## REQUIRED WORK
When you restate the records, do so word for word and omit any picture they contain.

## EXERCISE MATERIAL
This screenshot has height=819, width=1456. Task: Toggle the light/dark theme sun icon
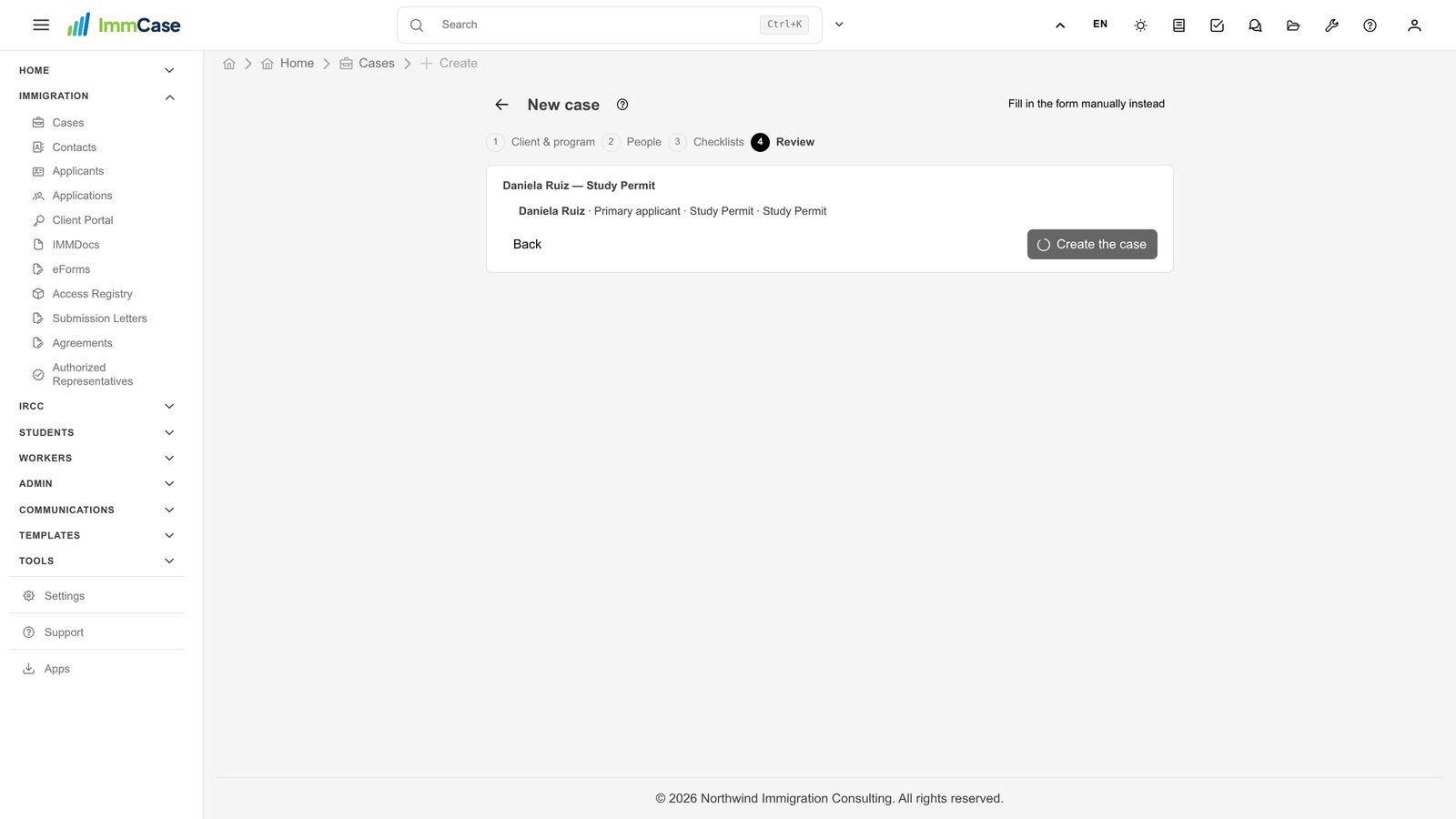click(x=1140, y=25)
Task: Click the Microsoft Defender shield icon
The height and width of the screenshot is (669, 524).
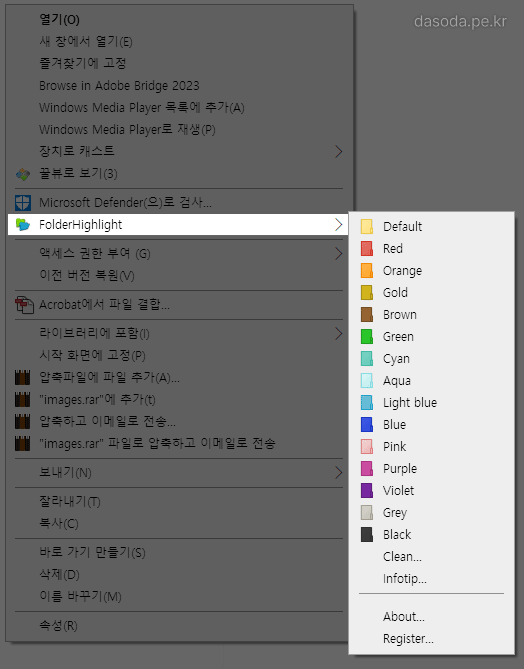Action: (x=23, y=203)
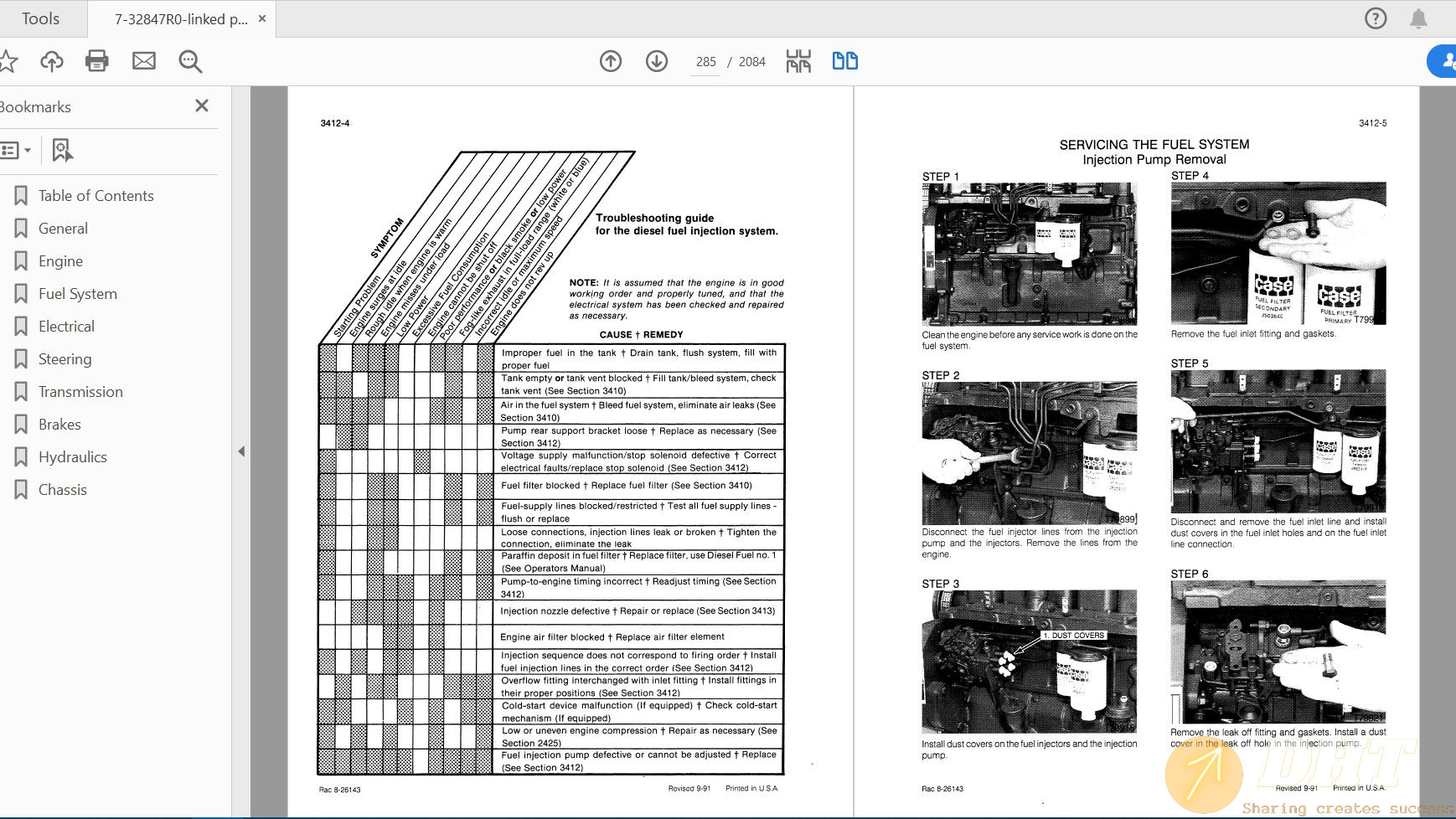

## ANSWER
This screenshot has height=819, width=1456. Task: Toggle the light/dark theme sun icon
click(x=1140, y=25)
Task: Click the Microsoft Defender shield icon
The height and width of the screenshot is (669, 524).
Action: (x=23, y=203)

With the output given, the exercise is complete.